# Need an opinion on an MOI



## curt (Jun 1, 2009)

A friend showed me this picture, and though it seems silly on an EMS-related board- be warned, it's ugly. 

http://img.photobucket.com/albums/v296/The_blood_reaper/russiangsw.jpg

 For some background, this is a picture of a soldier who was involved in the South Ossetia conflict, posted on a russian forum. There was no mention of any sort of history as to what caused this wound, and both my friend and myself were quite baffled as to what could have caused an injury like this. Pay particular attention to the two wounds on his anterior neck, bilateral to the trachea, as well as the the fact that they line up rather well with the large wound on his chest, which doesn't appear to go straight back but travels along a more superficial axis. Also note the fact that his visible arm appears to have a tourniquet on it, indicating other injuries and that it's been enough time between the injury and the picture for someone to have secured a tourniquet on him. My best hypothesis was a high-powered rifle round, which might've had too little tissue to work with to create a cavitation wave when passing through the trachea, but dug in against the chest once it reached there.

 Thoughts?


----------



## Aidey (Jun 1, 2009)

I think I know what it is.   My guess is that he was grazed by either a bullet or a piece of shrapnel. Imagine he was standing with his chest/shoulders thrust forward, and his head tipped back, and the object was just in front of him. It would probably hit those spots.   The two smaller abrasions are right in line with the large wound, so I think they were all caused at the same time, by the same thing.


----------



## curt (Jun 1, 2009)

Aidey said:


> I think I know what it is.   My guess is that he was grazed by either a bullet or a piece of shrapnel. Imagine he was standing with his chest/shoulders thrust forward, and his head tipped back, and the object was just in front of him. It would probably hit those spots.   The two smaller abrasions are right in line with the large wound, so I think they were all caused at the same time, by the same thing.

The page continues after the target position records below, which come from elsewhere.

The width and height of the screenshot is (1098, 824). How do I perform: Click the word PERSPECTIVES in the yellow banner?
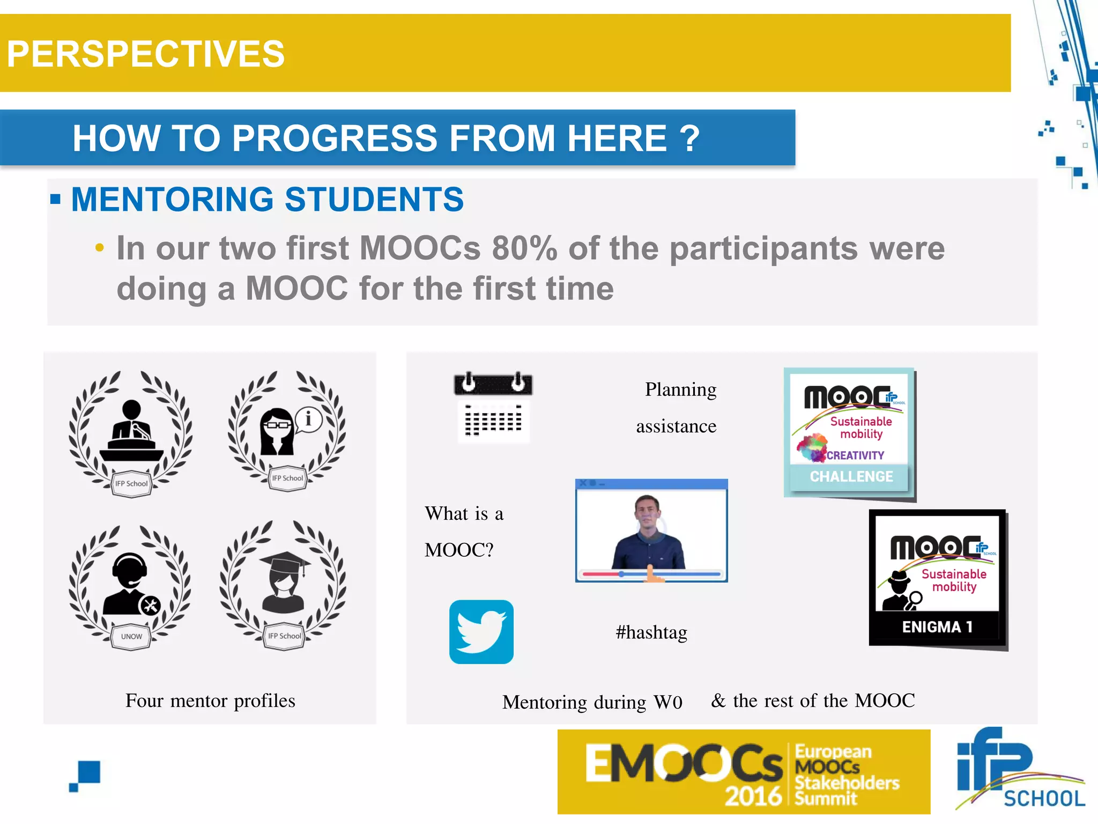pyautogui.click(x=145, y=54)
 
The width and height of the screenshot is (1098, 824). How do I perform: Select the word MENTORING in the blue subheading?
pyautogui.click(x=172, y=200)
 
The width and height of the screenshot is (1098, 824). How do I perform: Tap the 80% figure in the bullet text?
pyautogui.click(x=524, y=248)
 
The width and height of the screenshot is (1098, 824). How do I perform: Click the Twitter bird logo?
pyautogui.click(x=481, y=632)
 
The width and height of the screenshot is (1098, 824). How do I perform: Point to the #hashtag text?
pyautogui.click(x=651, y=632)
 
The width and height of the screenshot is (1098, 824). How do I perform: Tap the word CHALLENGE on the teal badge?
pyautogui.click(x=851, y=476)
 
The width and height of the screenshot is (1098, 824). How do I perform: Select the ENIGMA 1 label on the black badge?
pyautogui.click(x=937, y=627)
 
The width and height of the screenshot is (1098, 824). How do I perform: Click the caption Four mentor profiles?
pyautogui.click(x=210, y=701)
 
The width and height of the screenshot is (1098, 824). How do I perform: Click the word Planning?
pyautogui.click(x=680, y=389)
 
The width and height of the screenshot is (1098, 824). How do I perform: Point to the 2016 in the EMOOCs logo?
pyautogui.click(x=753, y=796)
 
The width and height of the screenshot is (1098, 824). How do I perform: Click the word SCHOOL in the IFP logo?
pyautogui.click(x=1044, y=798)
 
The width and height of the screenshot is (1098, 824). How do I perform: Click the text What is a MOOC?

I'll agree that it was probably a single-event MOI, but as the neck's cylindrical, not flat, and we're talking about a projectile here, I don't quite follow on how those are abrasions. On the other hand, if it WAS a high-powered round that went through his trachea, something makes me suspect that he'd be breathing through a second mouth in that picture.


----------



## Aidey (Jun 2, 2009)

I don't think the wounds over his trachea are a deeper than the dermis. I think they are surface wounds where the projectile grazed him. Abrasion is just the best term I could come up with, since they aren't exactaly lacerations.


----------



## MSDeltaFlt (Jun 2, 2009)

curt said:


> A friend showed me this picture, and though it seems silly on an EMS-related board- be warned, it's ugly.
> 
> http://img.photobucket.com/albums/v296/The_blood_reaper/russiangsw.jpg
> 
> ...


 
Those two neck wounds are not through the trachea.  They're to one side only and they are superficial.  He is not swelling with SQ-air.  He's pink and not pale.  He's also pretty much verticle.  What's on the right arm is a dressing, not a tourniquet.  It's kinda sagging a bit.

That's my take on it.


----------



## DrankTheKoolaid (Jun 2, 2009)

*re*

Yeah i agree with MS on this also.  If this was my patient, i would be telling him what i tell all my got so freakin lucky patints.  Go buy a lottery ticket.


----------



## curt (Jun 2, 2009)

Now that I consider his positioning in the photo, the abrasions only being on one side of his trachea makes a good deal more sense. Shrapnel from the secondary phase of a blast, then?


----------



## Afflixion (Jun 11, 2009)

my take would be a poorly place rifle round that while he was standing of to the side during an engagement he took a round to the neck which was carried along the chest as the second wound on his neck appears to be where the round passed over the clavicle and is definitely not an exit wound but the wound on his chest appears to be the exit wound. Just my take though when you said ugly I was envisioning a 50cal through him or something of that magnitude.


----------



## MGary (Jun 11, 2009)

odd how little bullet wounds and penetrations like that actually bleed, huh? 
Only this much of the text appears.